Report Nº: 89514/01/2021

A single national health system is not the solution

There is no doubt that the health system needs to be reformed. But the direction is not to a single national health system. The reason is that the competencies in health belong to the provinces. For this reason, the most direct way to improve the health system’s efficiency and equity is to tend towards decentralization.

The Vice President’s statements questioning the current shape of the health system generated controversy and uncertainty. Specifically, she criticized the three subsystems’ fragmented coexistence: the public, the social security, and the private subsystems. She went on saying that an integrated national health system should be thought of, in which services are unified for more efficient and equitable use of resources.  

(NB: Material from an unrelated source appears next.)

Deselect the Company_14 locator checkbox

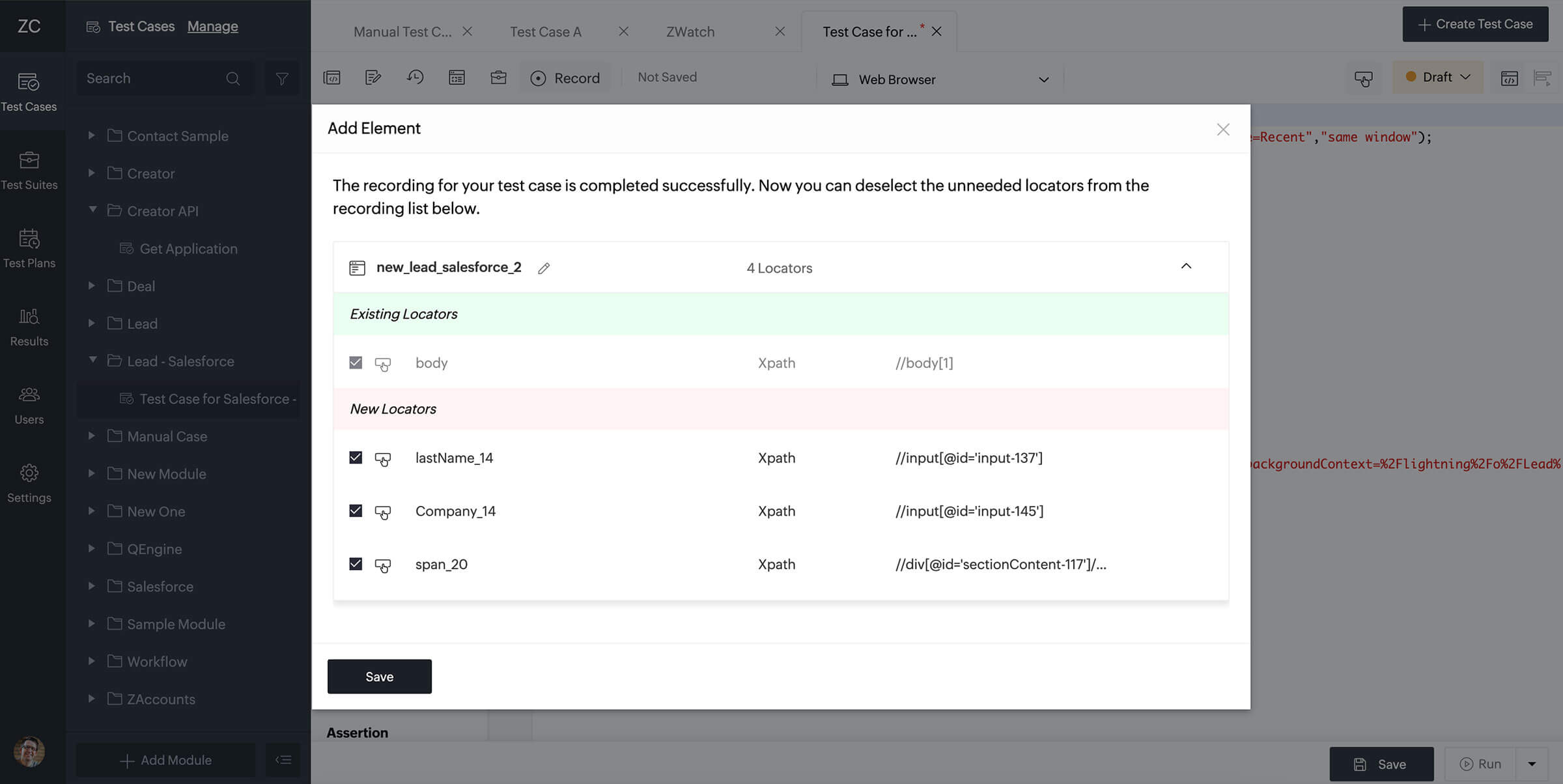click(x=356, y=511)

Around the world, health systems are organized in different ways. There are countries with universal public systems (such as England and Spain) where people access health care through public hospitals. In other countries, social security prevails, which would be Argentina’s social security system (such as Germany and the Netherlands). Some countries have predominantly private health systems (such as the United States). Other countries have, like Argentina, combinations of these three typologies.

Unfortunately, there is no official systematized information about the resources of Argentina’s health system. But taking alternative official sources, some estimates can be obtained. Based on these sources, it is estimated that approximately: 

  • The provincial governments, through the public hospital systems and the social insurance for their public employees, handle 2.6% of the GDP.
  • The federal government has jurisdiction over the unions-managed sickness funds and the PAMI (the sickness fund for the elderly), which involves another 2.6% of GDP.
  • Private expenditure on health, which families spend directly out of pocket, amounts to 3.6% of GDP.

These data confirm the description put forward by the Vice President. In Argentina, the three types of health system organizations coexist, and the resources are managed, more or less, equally. With many disarticulations and multiple coverages, this coexistence does generate inefficiencies and waste. In this perspective, the Vice President’s proposal is not new. Most health experts in Argentina (health doctors, health economists, sociologists, political scientists, etc.) share this diagnosis. 

More controversial is the proposal to move towards a single national health system. In Argentina, the federal arrangement establishes that the competences that the provinces do not cede to the federal level, stay at the provincial level. In this regard, the word “health” does not even appear in the National Constitution. But in all provincial constitutions, the provinces explicitly reserve to themselves the public health competencies. In 1994, when the National Constitution was reformed, it could have been the opportunity to transfer the provincial competencies in health to the federal level. But this issue was not even discussed. Therefore, a single national health system is impossible unless all the provinces reform their constitutions.

On the other side, the federal level has jurisdiction over the unions-managed sickness funds, PAMI, and private health insurers. The latter administers part of the resources of the social security system and part of the families’ private expenditure. Labor unions assume the sickness funds resources as their own, not as those of their members. The PAMI has always been managed obscurely and unloaded patients on the provincial public hospitals for free. Private health insurers provide health care to middle- and high-income people. In this context, it is difficult to find any interest among the system’s stakeholders in favor of unification.

The health system needs to be reformed. But not in the direction of a single national system. Neither the institutional conditions (provincial competencies) nor the interests of the main actors (labor unions, PAMI, private health insurers) favor unification. More conducive is to establish rules that induce efficiency and transparency and tend towards greater decentralization of today’s federal functions towards the provinces. In the end, provinces are responsible for public health. This process could begin by transferring to the provinces the coverage of PAMI members of their jurisdiction.